Assignment:
Set out the entries below as a JSON list of strings with one string per line, beginning at the line that contains "Identify the location" and continuing through the end of the entries, skipping any blank lines. Leave the pictures out.

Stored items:

↓↓↓

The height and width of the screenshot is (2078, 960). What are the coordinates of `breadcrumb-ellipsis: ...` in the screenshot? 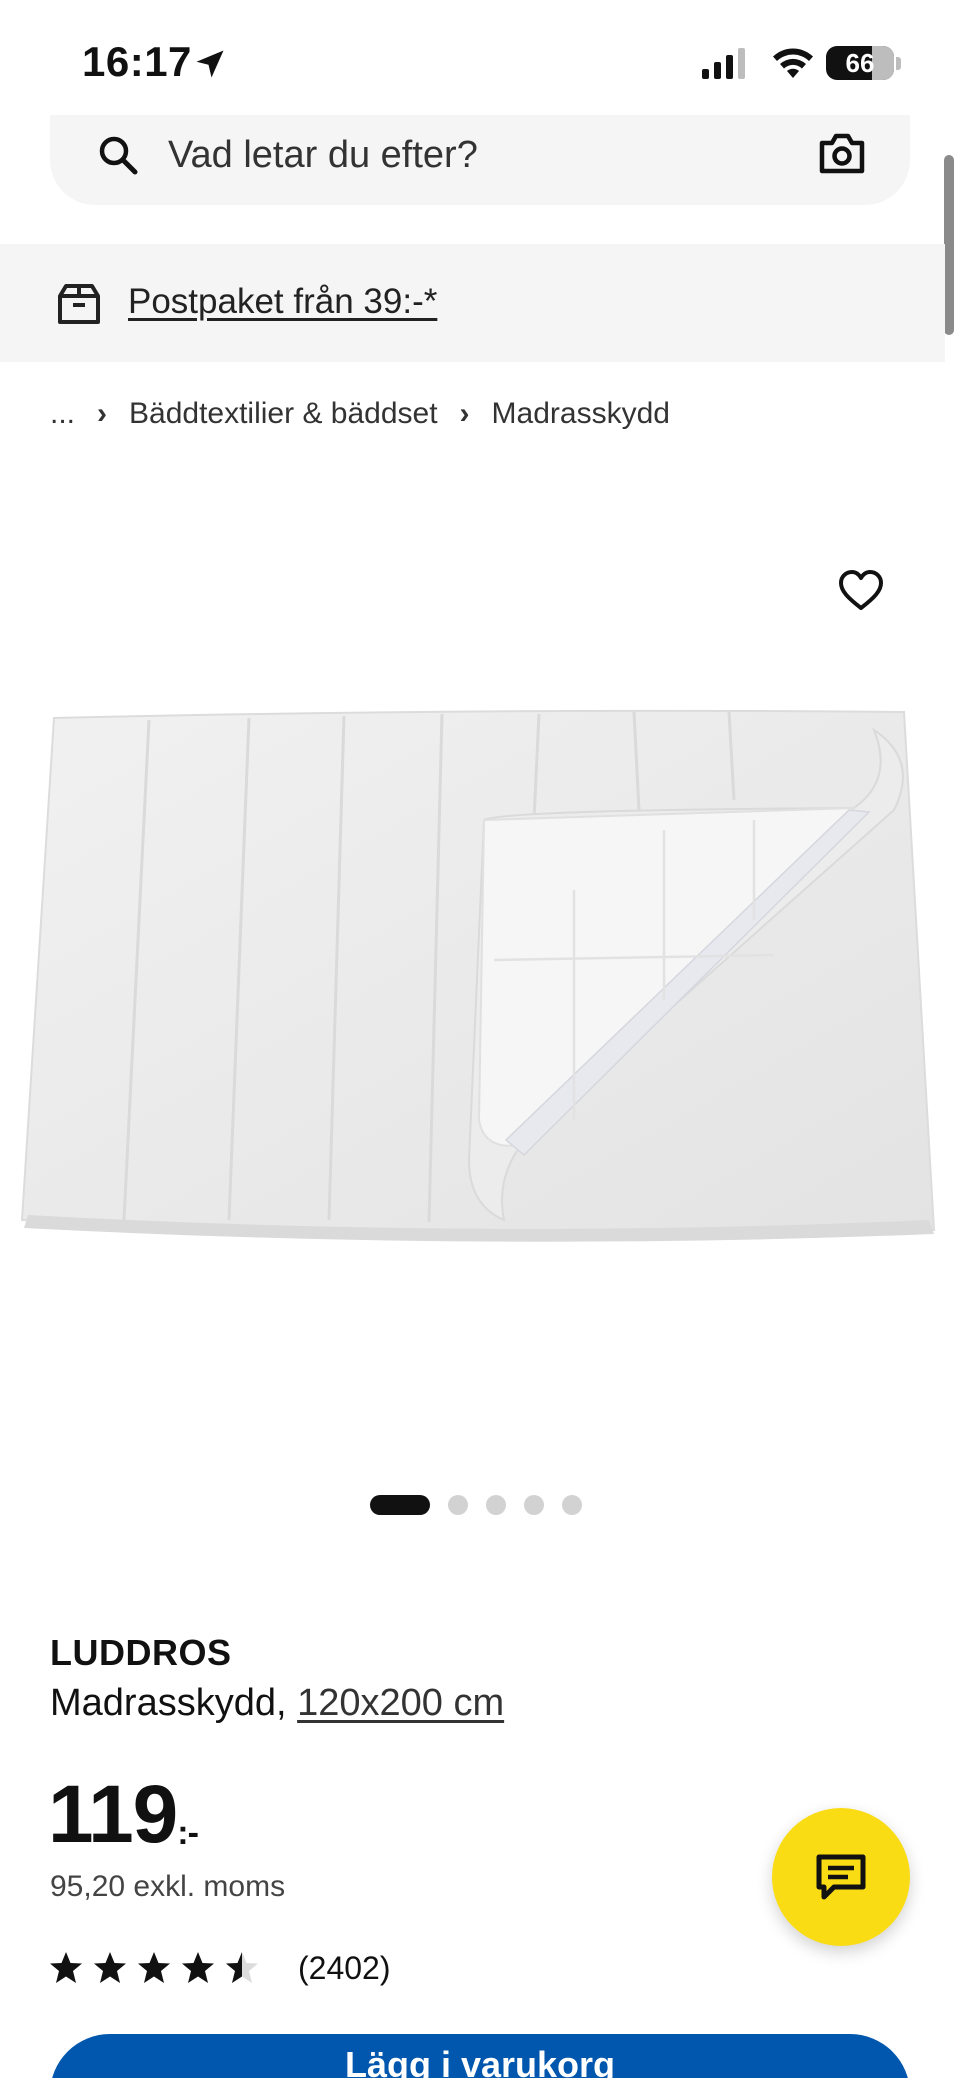 It's located at (62, 414).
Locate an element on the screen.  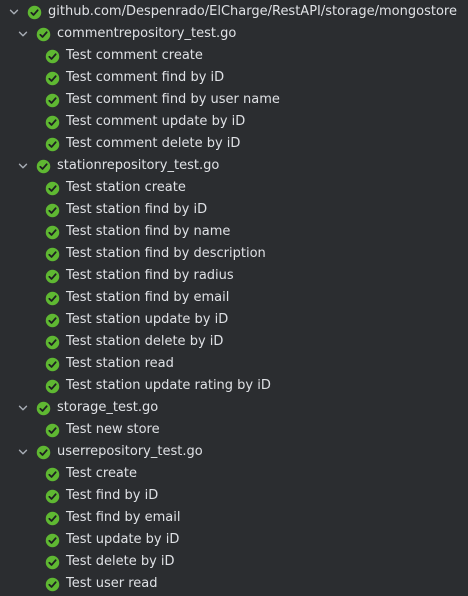
tree-item-test-case: Test station create is located at coordinates (234, 188).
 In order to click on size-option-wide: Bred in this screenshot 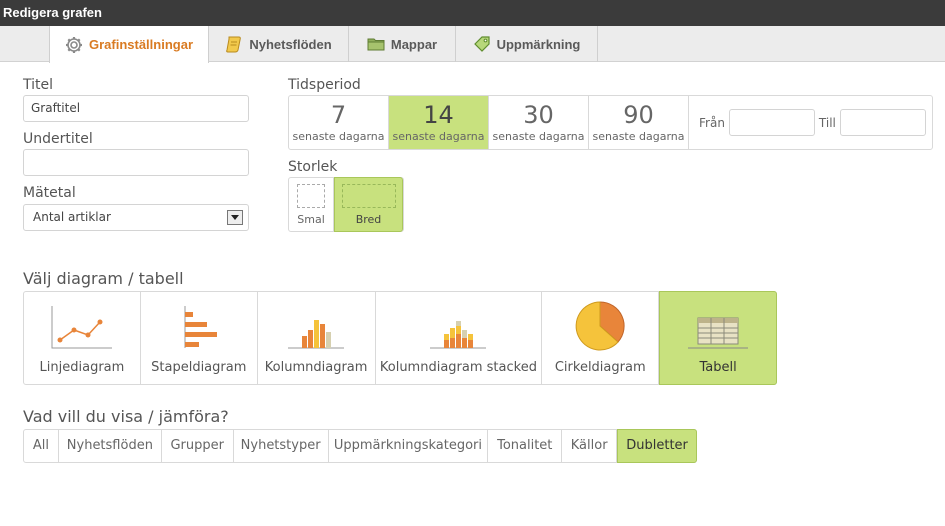, I will do `click(368, 204)`.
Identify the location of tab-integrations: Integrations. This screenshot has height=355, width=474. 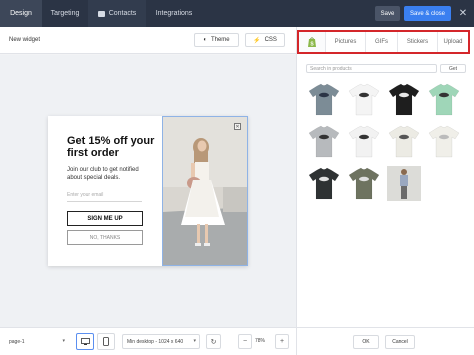
(174, 14).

↑↑↑

Result of this task:
[
  "Identify the location of tab-integrations: Integrations. This screenshot has height=355, width=474. ",
  "(174, 14)."
]